How Staking Apathy Could Spell Doom For Ethereum 2.0

Although Bitcoin has dominated the headlines of late, Ethereum has also rallied hard. Since the beginning of October, the second-biggest cryptocurrency by market cap is up 32% to $457 at the time of writing.

What’s more, unlike Bitcoin, sustainable fundamental factors, i.e. improvements to the Ethereum blockchain, seem to be behind the buying spree.

Alex Saunders of Nugget’s News noted that Ethereum’s weekly close yesterday was the highest since July 2018.

He attributes this with progress on Ethereum 2.0, in particular with Ether staking coming on line. And with a lack of resistance, on the higher weekly time frame at least, the upside potential from here on out is huge.

However, despite the progress made on ETH 2.0, a lack of interest in Ether staking indicates possible trouble ahead for Ethereum.

Ethereum 2.0 Finally Drops Roll-Out Date

Following months of failed testnets and speculative dates, the Ethereum Foundation finally dropped December 1 as the confirmed roll-out date.

For this to happen, a week before December 1, the mainnet deposit contract address must receive 32-ETH deposits from 16,384 or more validators.
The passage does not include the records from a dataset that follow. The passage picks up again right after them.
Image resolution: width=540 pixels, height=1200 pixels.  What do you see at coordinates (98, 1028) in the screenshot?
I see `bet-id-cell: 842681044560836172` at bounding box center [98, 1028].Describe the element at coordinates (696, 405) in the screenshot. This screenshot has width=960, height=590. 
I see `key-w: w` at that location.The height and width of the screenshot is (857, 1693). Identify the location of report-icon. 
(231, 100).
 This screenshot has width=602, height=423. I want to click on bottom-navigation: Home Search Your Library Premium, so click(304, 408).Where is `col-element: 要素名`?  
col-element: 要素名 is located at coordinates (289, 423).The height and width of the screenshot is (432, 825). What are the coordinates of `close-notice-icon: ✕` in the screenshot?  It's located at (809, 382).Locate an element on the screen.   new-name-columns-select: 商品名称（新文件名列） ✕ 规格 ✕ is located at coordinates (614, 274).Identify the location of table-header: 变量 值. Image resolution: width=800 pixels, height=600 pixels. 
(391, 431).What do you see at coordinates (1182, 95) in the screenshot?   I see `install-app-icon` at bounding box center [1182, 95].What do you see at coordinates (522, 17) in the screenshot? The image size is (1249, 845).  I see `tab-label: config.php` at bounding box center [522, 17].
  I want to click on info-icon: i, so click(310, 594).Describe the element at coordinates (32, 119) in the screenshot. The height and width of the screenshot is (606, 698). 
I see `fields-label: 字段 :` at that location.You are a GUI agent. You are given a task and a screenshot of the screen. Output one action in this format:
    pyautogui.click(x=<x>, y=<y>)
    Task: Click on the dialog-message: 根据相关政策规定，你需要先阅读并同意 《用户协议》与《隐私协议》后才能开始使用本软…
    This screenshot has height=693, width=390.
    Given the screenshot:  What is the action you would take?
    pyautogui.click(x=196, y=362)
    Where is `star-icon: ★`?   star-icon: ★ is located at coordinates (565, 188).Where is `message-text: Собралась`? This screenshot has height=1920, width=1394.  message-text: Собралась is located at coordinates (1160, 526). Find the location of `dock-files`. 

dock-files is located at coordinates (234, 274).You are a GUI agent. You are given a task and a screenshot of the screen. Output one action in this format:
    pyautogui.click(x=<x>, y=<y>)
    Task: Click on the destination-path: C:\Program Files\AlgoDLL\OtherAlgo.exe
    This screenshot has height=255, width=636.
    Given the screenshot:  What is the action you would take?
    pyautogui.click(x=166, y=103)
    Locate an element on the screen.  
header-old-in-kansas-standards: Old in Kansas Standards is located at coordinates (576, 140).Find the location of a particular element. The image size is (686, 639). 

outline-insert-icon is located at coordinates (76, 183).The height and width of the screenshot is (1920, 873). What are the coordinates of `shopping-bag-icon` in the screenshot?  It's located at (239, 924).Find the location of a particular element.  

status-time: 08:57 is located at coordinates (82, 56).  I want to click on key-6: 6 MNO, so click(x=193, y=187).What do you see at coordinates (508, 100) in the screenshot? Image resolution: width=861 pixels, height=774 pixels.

Or 524,288 Ether in total.

Otherwise, the Phase 0 roll-out will get delayed for another week.

“To trigger genesis at this time, there must be at least 16384 32-ETH validator deposits 7 days prior to December 1. If not, genesis will be triggered 7 days after this threshold has been met (whenever that may be).”

Doing his part to launch on time, Ethereum Co-founder Vitalik Buterin sent 3,200 Ether, worth approximately $1.5 million, to the mainnet deposit address.

Nonetheless, an analysis of the mainnet contract address shows a distinct lack of interest from Ethereum holders.

Currently, 49,377 Ether has been sent to the mainnet deposit contract. This is less than 10% of the required threshold amount. With less than two and a half weeks to go before the deadline date, the possibility of a week-long delay is high.

Source: etherscan.io

Out of Touch Staking Criteria Puts Investors Off

Staking 32-Ether, or approximately $15k, is a big ask for most investors. Especially so considering the low barrier to entry for other blockchain projects.

With Cardano, it’s possible to stake just 1 ADA, or $0.10, as long as there is enough ADA in the wallet to pay the (inexpensive) staking fee.

The story is much the same with Zilliqa, who asks for a minimum staking amount of 10 ZIL, or $0.18. Plus, in a nod to DeFi mechanics, stakers get to earn the Zilliqa GZIL governance token on top.

What’s more, staking Ether during the Phase 0 stage means locking up those Ether until Phase 1.5 launches. While there is no definitive date on when that would be, it’s likely to be more than two years away.

“once the beacon chain is live, you’ll be able to stake your real ETH. However, staking in Phase 0 is a one-way transaction. You won’t be able to withdraw your ETH until the current chain becomes a shard of Eth2 in Phase 1.5.”

With all of these factors in mind, it’s no surprise that Ether staking deposits have been low. The question is, how will this affect the price of Ethereum going forward?